Auf der Motek präsentiert IEF-Werner zudem ein Portalsystem mit der Zahnriemenachse Modul 115/25. Damit demonstriert der Automatisierungsspezialist die Handhabung von Paletten mit Hilfe eines großen Portalsystems. Der Grundkörper des Moduls zeichnet sich insbesondere durch eine hohe Biege- und Torsionssteifigkeit aus. Damit können Konstrukteure große Spannweiten umsetzen – und genau das ist beim Aufbau von Portalsystemen von Vorteil. Selbst bei hohen Belastungen und großen Hüben sind keine zusätzlichen Stützkonstruktionen erforderlich. Neben der Kostenreduktion profitieren die Anwender vor allem vom schnelleren Aufbau des Systems, verglichen mit alternativen Lösungen. Es lassen sich hierbei Hübe bis 6,5 Meter realisieren. Dabei steht die Lineareinheit in Hubabstufungen von je 60 Millimetern zur Verfügung.

Im Zeichen von Internet of Things zeigt IEF-Werner mit der PA-infoSYS eine intelligente Einheit zur Datenüberwachung und Kommunikation für Maschinen und Komponenten. Diese sind damit in der Lage, sich selbst zu beschreiben und stellen Aussagen über alle relevanten statischen und dynamischen Daten bereit. Mit dieser integrierten Intelligenz kann beispielsweise eine Zahnriemenachse ihren Zustand und ihre Leistung permanent selbst überwachen und unter anderem den eigenen Verschleiß analysieren. Der Bediener erhält Aussagen über ihre Lebenszeit und bekommt den nächsten Wartungstermin vorgeschlagen. Servicemaßnahmen kann er rechtzeitig einplanen und somit seine Anlagenverfügbarkeit erhöhen.

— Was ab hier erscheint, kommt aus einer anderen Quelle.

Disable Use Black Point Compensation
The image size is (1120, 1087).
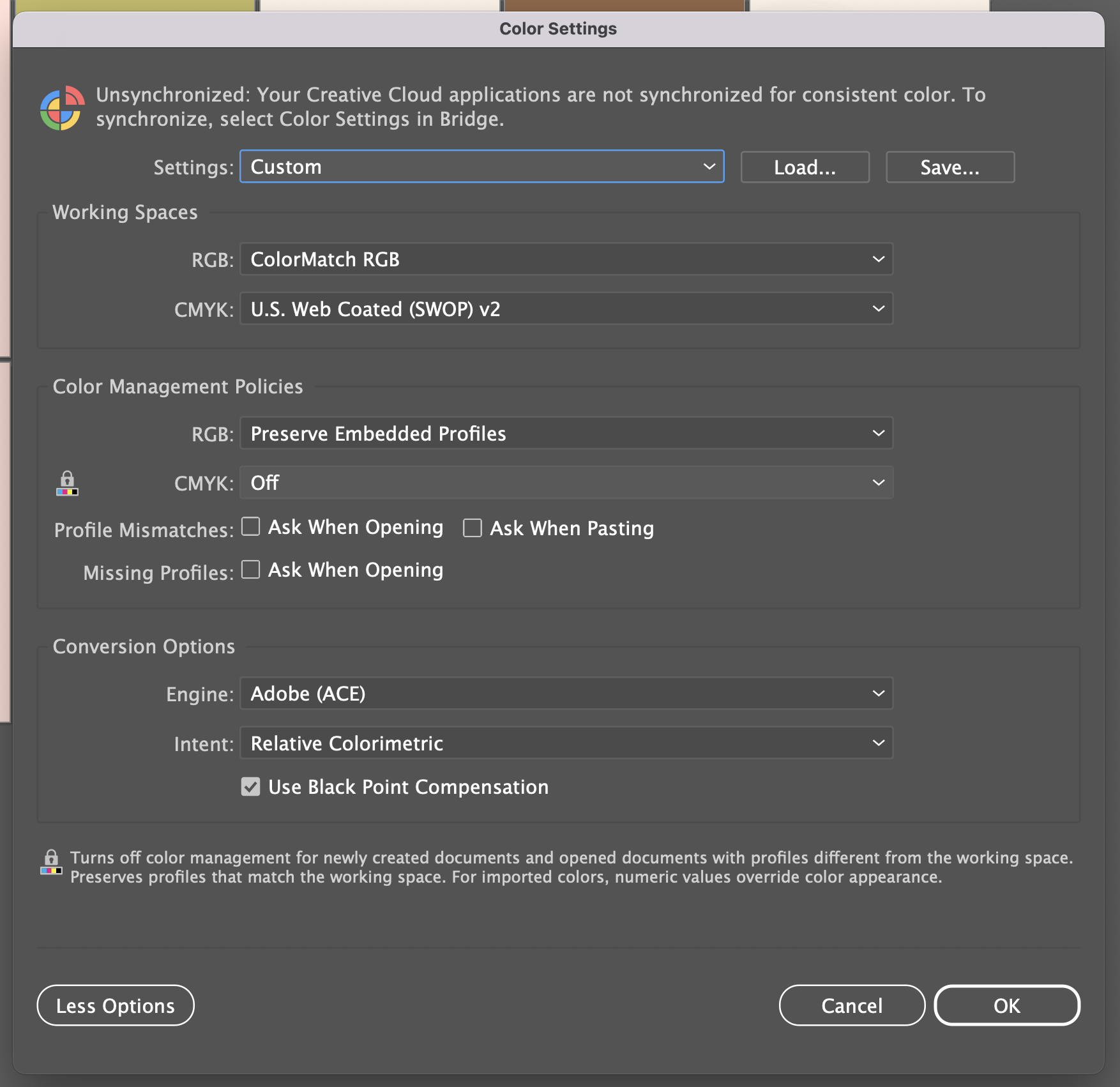[250, 787]
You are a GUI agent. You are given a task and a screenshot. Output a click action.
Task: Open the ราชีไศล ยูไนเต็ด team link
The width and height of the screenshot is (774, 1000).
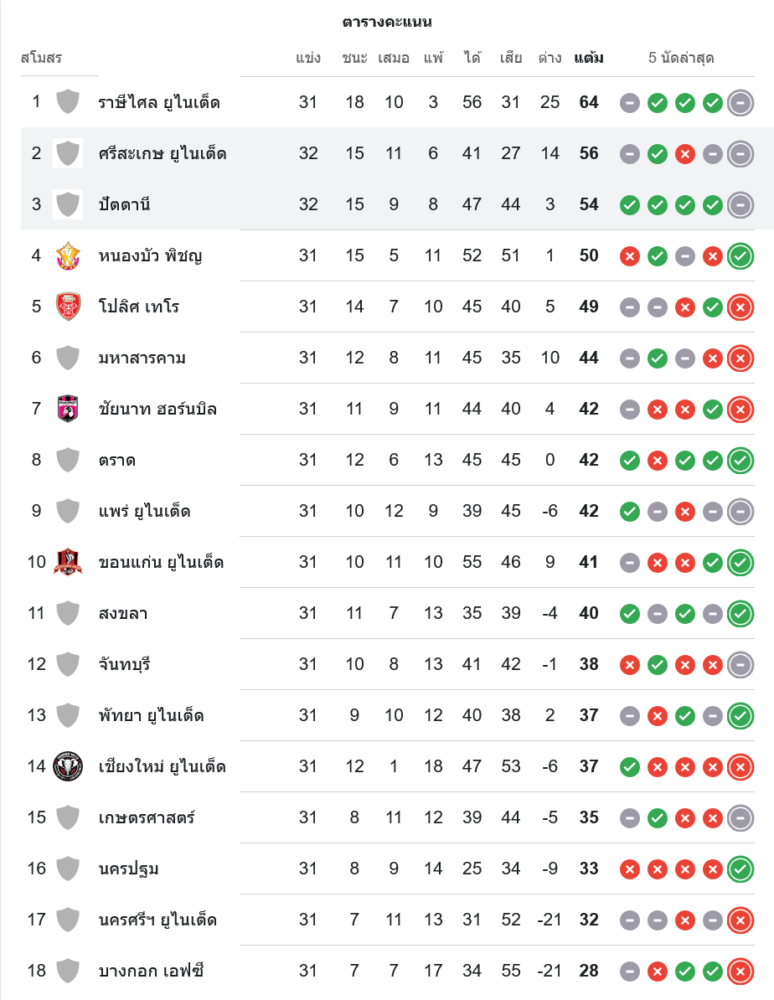[159, 103]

Zudem stellt IEF-Werner die neuen Direktantriebe der Baureihe euroLINE 200 vor. Mit dieser Version lassen sich Anwendungen umsetzen, die mit den bisherigen Typen nicht realisierbar waren. Ihr kleinster Hub liegt bei 46 Millimetern und reicht in 96-Millimeter-Schritten bis maximal 2,74 Meter. Die Version erreicht eine maximale Geschwindigkeit von fünf Metern in der Sekunde. Ihre Spitzenkraft beträgt 1.000 Newton. Die größte euroLINE-Version kann Werkstücke mit einem Gewicht bis zu 80 Kilogramm sicher handhaben und am Schlitten Drehmomente bis zu 1.000 Newtonmeter aufnehmen. Durch die flexible Metallbandabdeckung ist der Direktantrieb neuerdings gekapselt. Das Eindringen von Verschmutzungen sowie das Freisetzen von Partikel wird somit weitestgehend verhindert.

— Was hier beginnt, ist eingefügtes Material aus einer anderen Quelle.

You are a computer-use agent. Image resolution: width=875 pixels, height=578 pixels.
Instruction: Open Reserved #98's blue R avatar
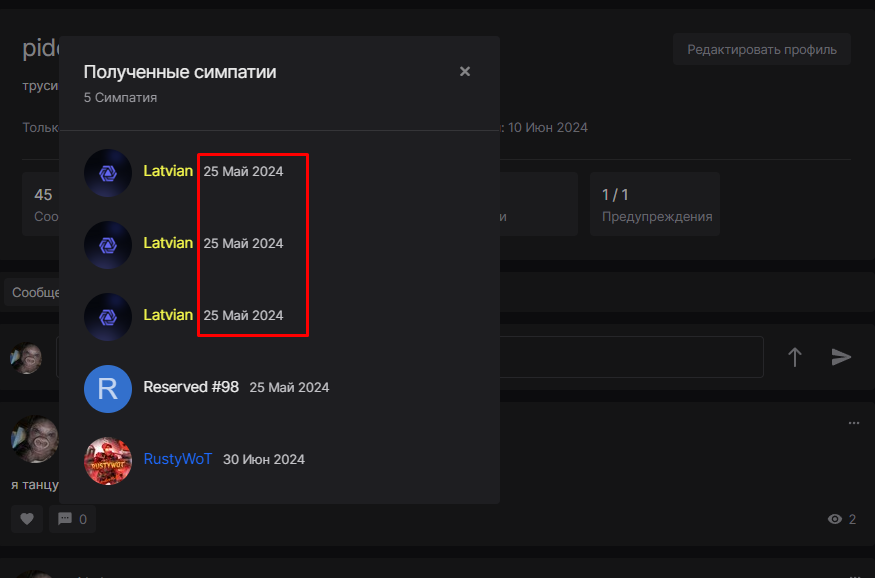click(x=108, y=388)
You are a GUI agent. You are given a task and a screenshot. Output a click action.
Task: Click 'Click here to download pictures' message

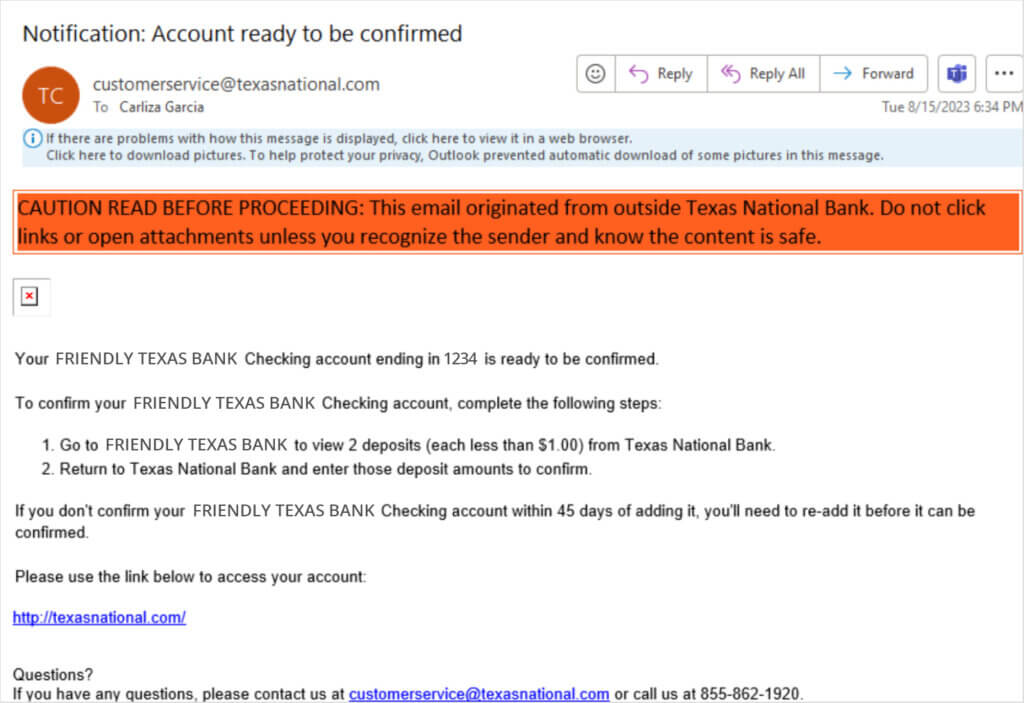point(464,155)
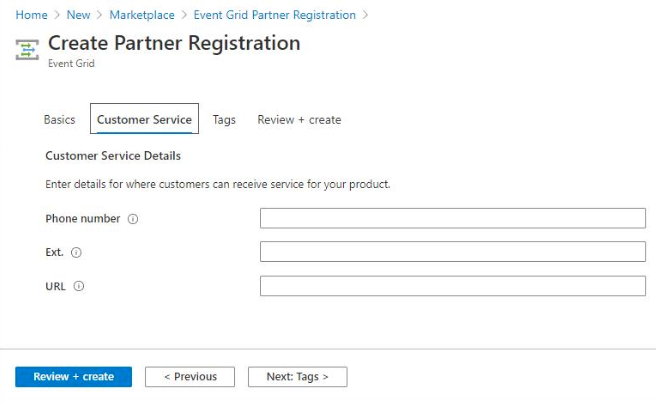The width and height of the screenshot is (656, 403).
Task: Click the Phone number info icon
Action: tap(133, 219)
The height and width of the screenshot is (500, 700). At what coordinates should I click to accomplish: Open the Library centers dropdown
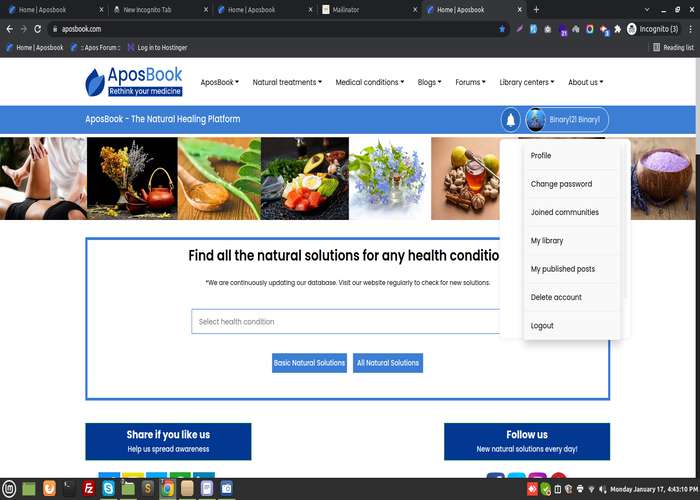pyautogui.click(x=528, y=82)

Ein Highlight auf der Messe ist ein Palettiersystem, dass IEF so bei einem Kunden umgesetzt hat.  Dieses besteht aus einer Be- und einer Entladeeinheit, die auf der Messe mit einem Förderband verbunden sind – statt mit einer kundenseitigen Anlage. In einem Wagen werden Trays gestapelt sein, in denen sich plattenförmige Produkte mit Zwischenablagen befinden. Um diese zu vereinzeln, entnimmt ein Handling nacheinander Produkt und Zwischenablage und übergibt das erste auf ein Ausschleusband, das zweite in eine separate Ablageposition. Welchen Nutzen der Kunde von dieser Lösung hat, erklären die IEF-Experten im Detail auf dem Messestand.